Home Depot has a history of splitting its free cash flows between dividends and share repurchases when it comes to shareholder returns, which has been a highly successful approach in the past. Dividend growth investors benefit from steadily rising dividend payments, as Home Depot has raised its dividend for many years in a row, and its dividend growth rate has been very compelling: Over the last five years, Home Depot has raised its dividend by 24% annually, the most dividend raise was an even larger hike of 32%. Investors who started investing into Home Depot’s stock early on, benefit from a massive yield on cost.
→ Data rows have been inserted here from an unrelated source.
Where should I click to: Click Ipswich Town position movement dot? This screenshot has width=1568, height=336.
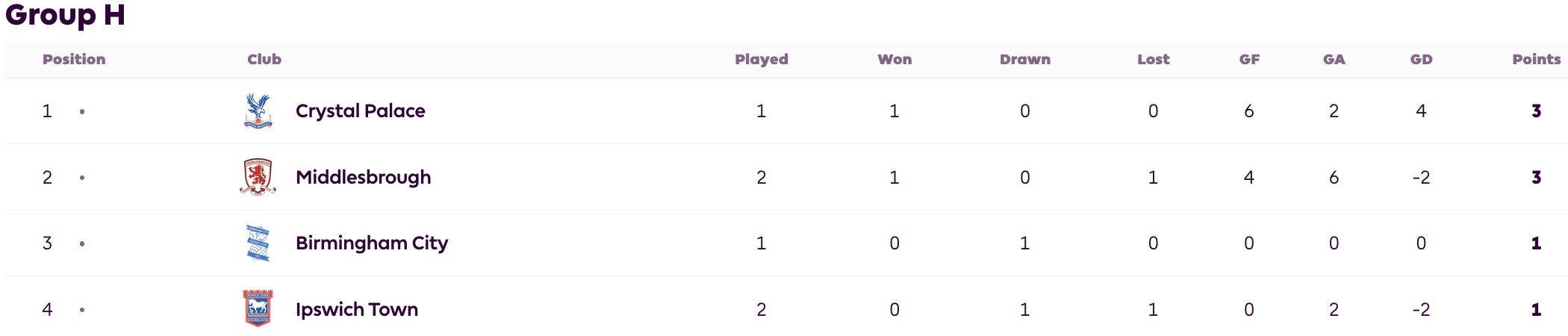(x=82, y=310)
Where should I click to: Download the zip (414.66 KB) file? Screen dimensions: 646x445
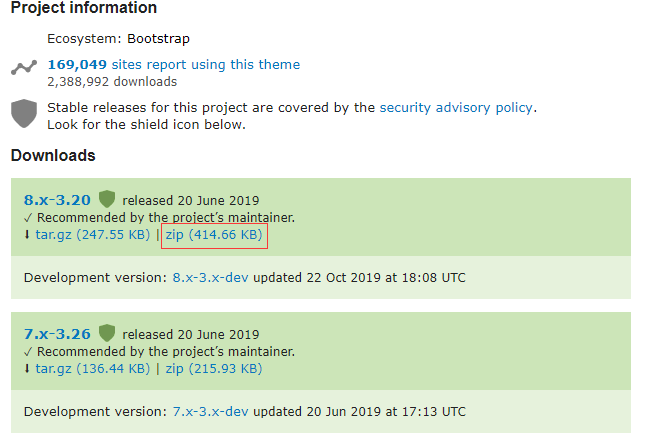point(214,235)
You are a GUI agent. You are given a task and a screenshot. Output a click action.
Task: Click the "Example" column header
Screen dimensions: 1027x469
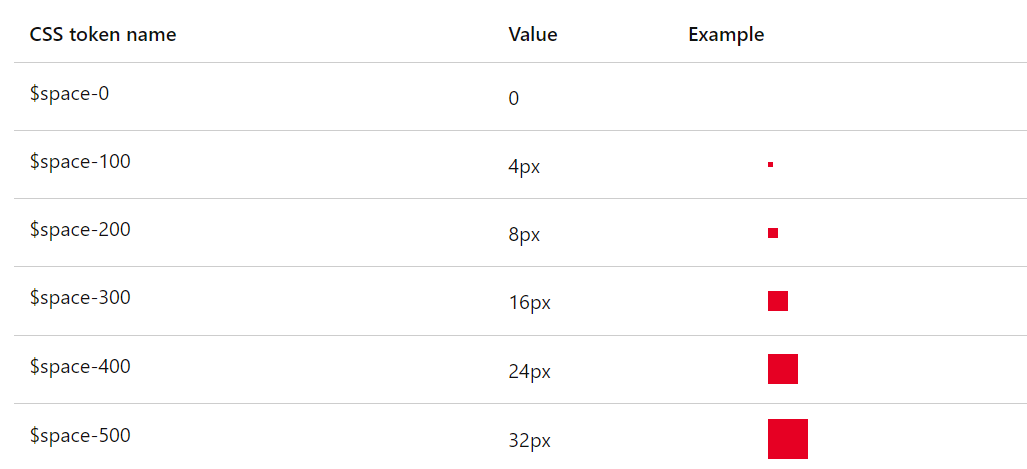(726, 35)
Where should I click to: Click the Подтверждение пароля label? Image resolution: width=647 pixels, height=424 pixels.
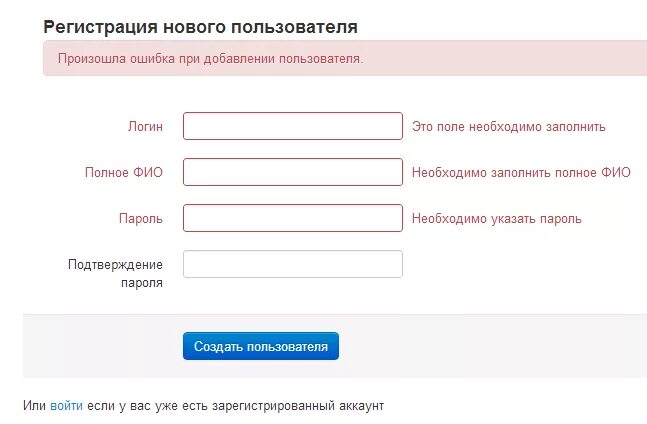pos(116,273)
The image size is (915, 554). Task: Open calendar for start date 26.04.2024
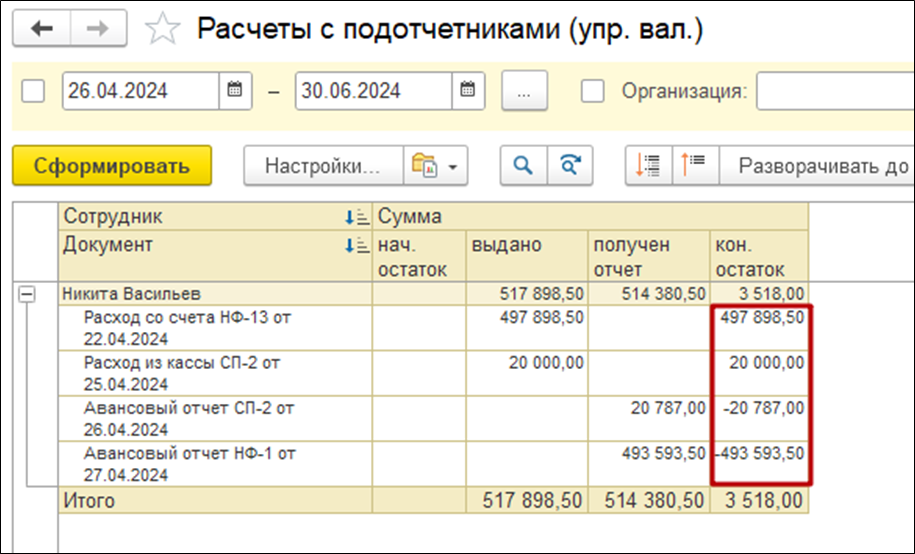(234, 91)

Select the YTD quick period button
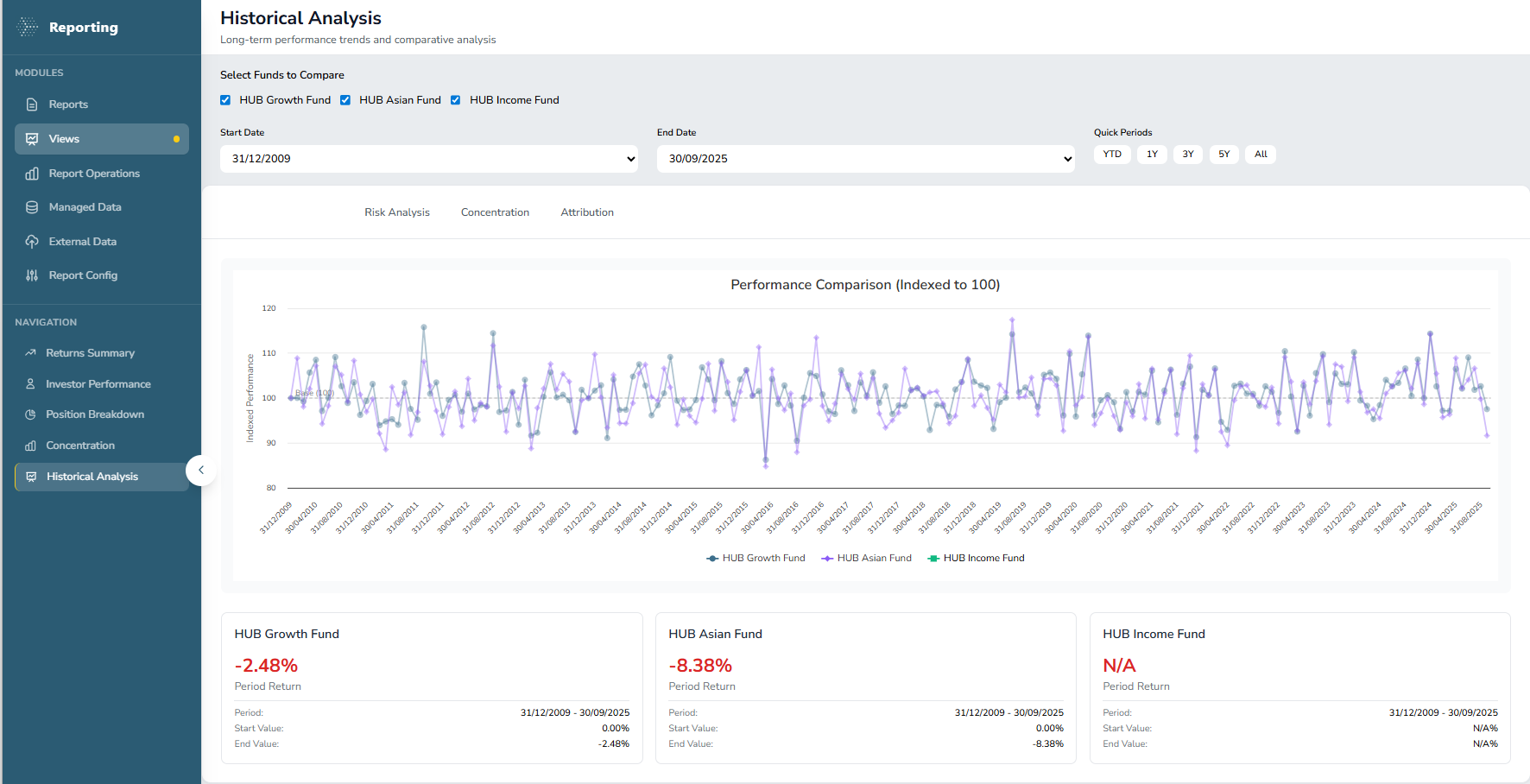[1112, 155]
Share repurchases, at the same time, are beneficial for those that seek share price gains, as the declining share count boosts Home Depot’s earnings-per-share growth rate. Even those that focus on income generation benefit from share repurchases, though, as the declining share count means that Home Depot has to spend a lower amount on dividends in total, which enhances its capability to grow dividends-per-share at an attractive pace.
When we assume that free cash flows will grow slightly during 2019, Home Depot’s shares offer a free cash flow yield of roughly 5% with shares trading for $206. As Home Depot essentially returns all of these free cash flows to its owners via dividends and stock buybacks (which drive EPS growth, thereby leading to share price gains), we can say that Home Depot’s shareholder returns will be responsible for about 5% of total returns going forward. When we add in comparable store sales growth, some margin improvements, and additional earnings due to capex investments into ecommerce, it is not at all unrealistic to expect total returns of around 10% annually.
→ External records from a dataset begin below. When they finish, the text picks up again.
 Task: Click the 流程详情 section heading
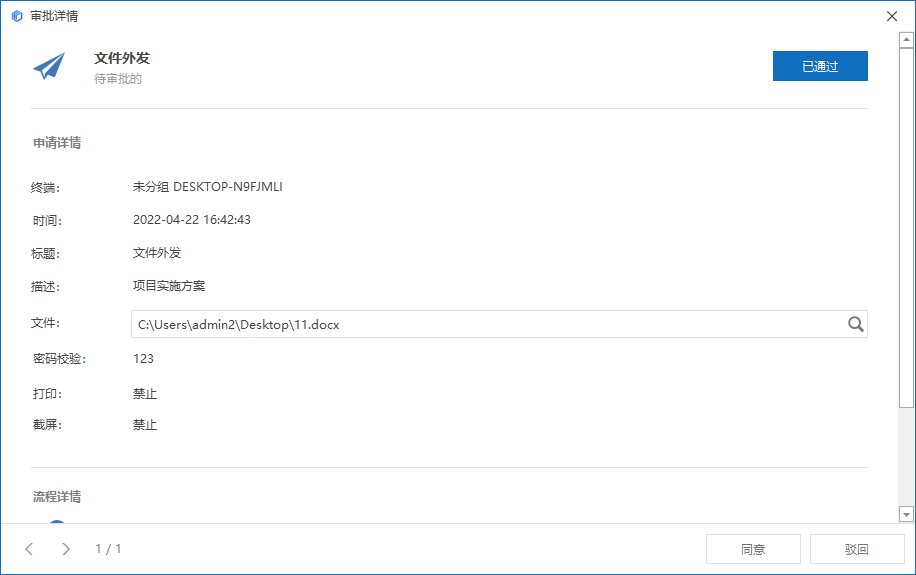(x=57, y=497)
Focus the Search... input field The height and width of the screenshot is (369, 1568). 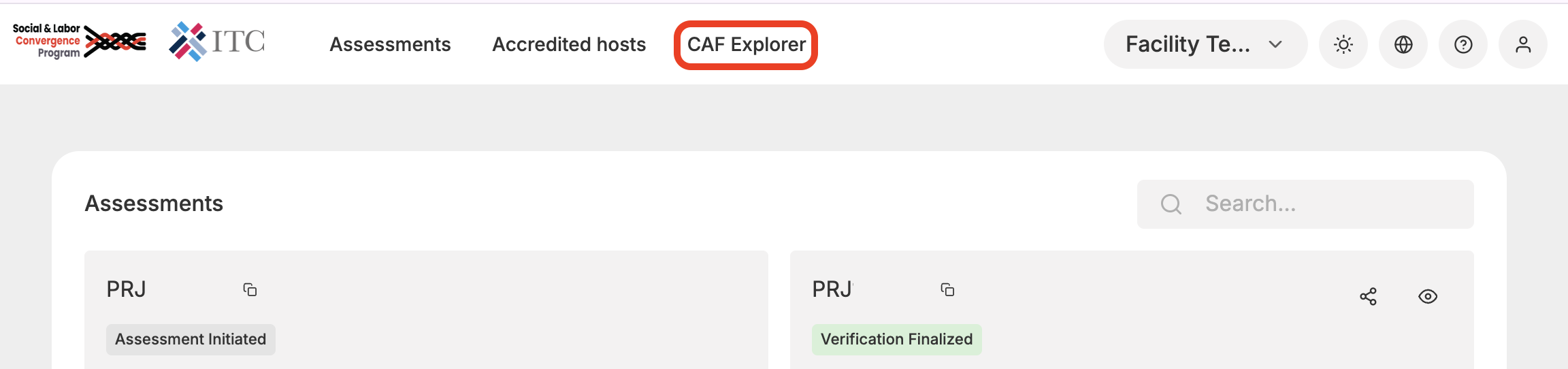click(x=1327, y=204)
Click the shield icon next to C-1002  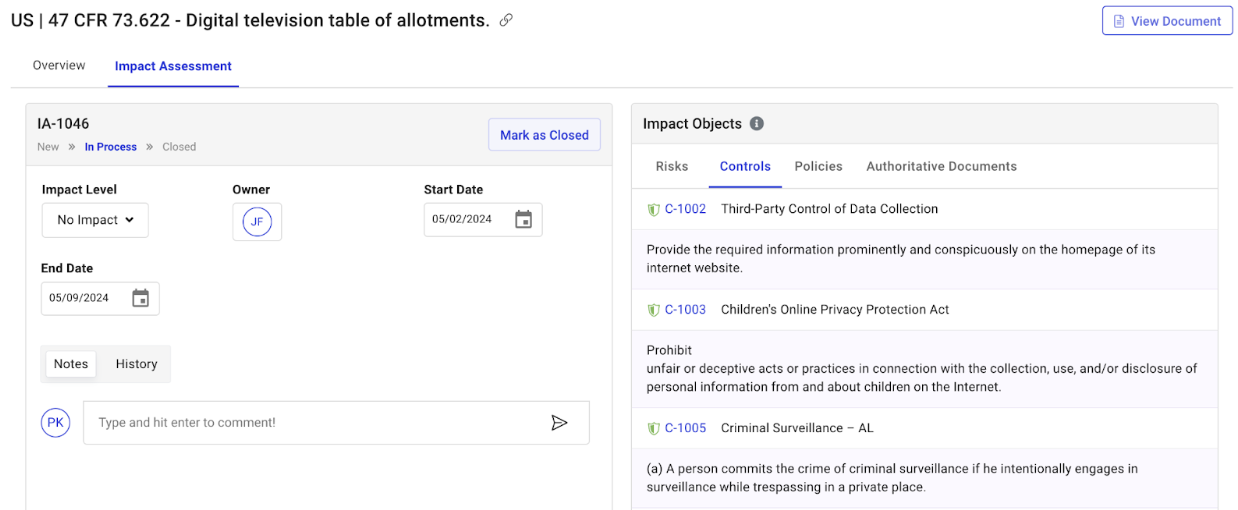(653, 210)
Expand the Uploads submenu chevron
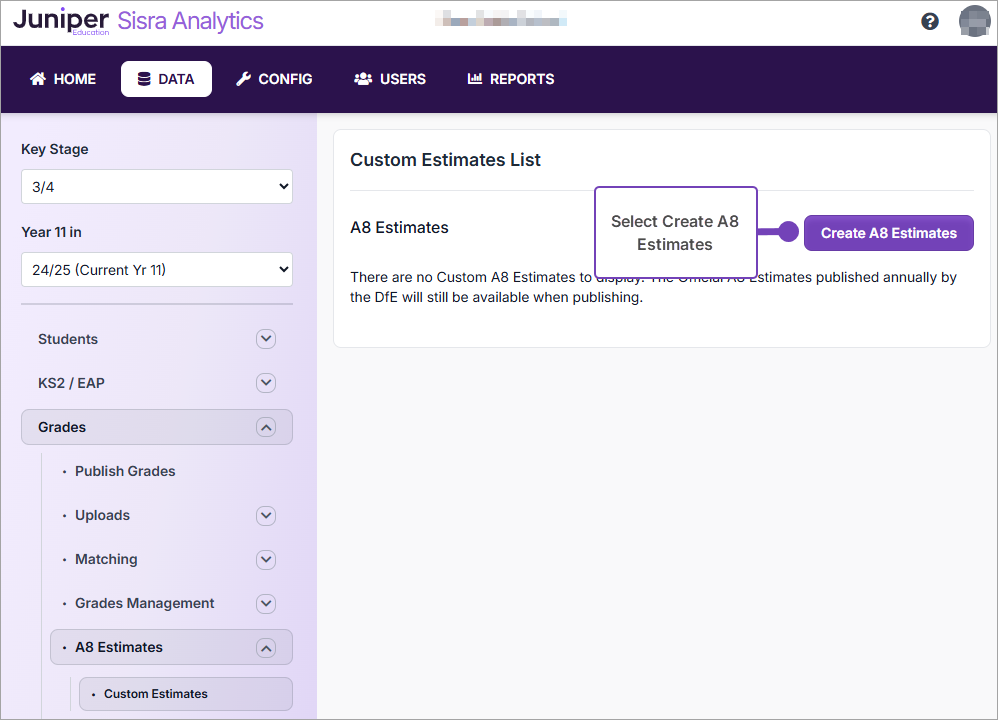The width and height of the screenshot is (998, 720). (266, 515)
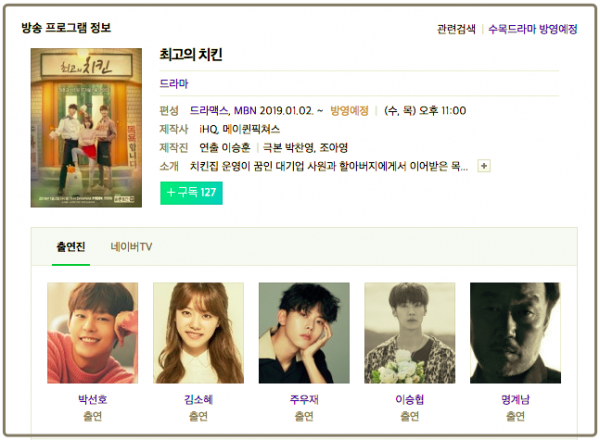Open the 드라마 category link
This screenshot has width=600, height=440.
(x=174, y=83)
Home Depot is not a high-growth company when it comes to the opening of new stores. The company’s excellent fundamentals, high returns on capital, and its ability to drive comparable store sales at a meaningful pace, allow for a highly attractive business model, though.
Due to its strong market position – Home Depot essentially operates a duopoly with peer Lowe’s – it is likely that the trend of rising comparable store sales will be maintained going forward. Declining interest rates could be a tailwind for building activity around the country, which would be positive for Home Depot’s sales going forward.
Home Depot operates a free cash flow heavy business and eagerly returns its huge cash flows to its owners. The combination of an attractive dividend yield, strong dividend growth, and share price gains, which partially rest on earnings-per-share growth that is fueled by share repurchases, should result in an attractive rate of total returns over the coming years, we believe, which is why we deem Home Depot an attractive long-term investment.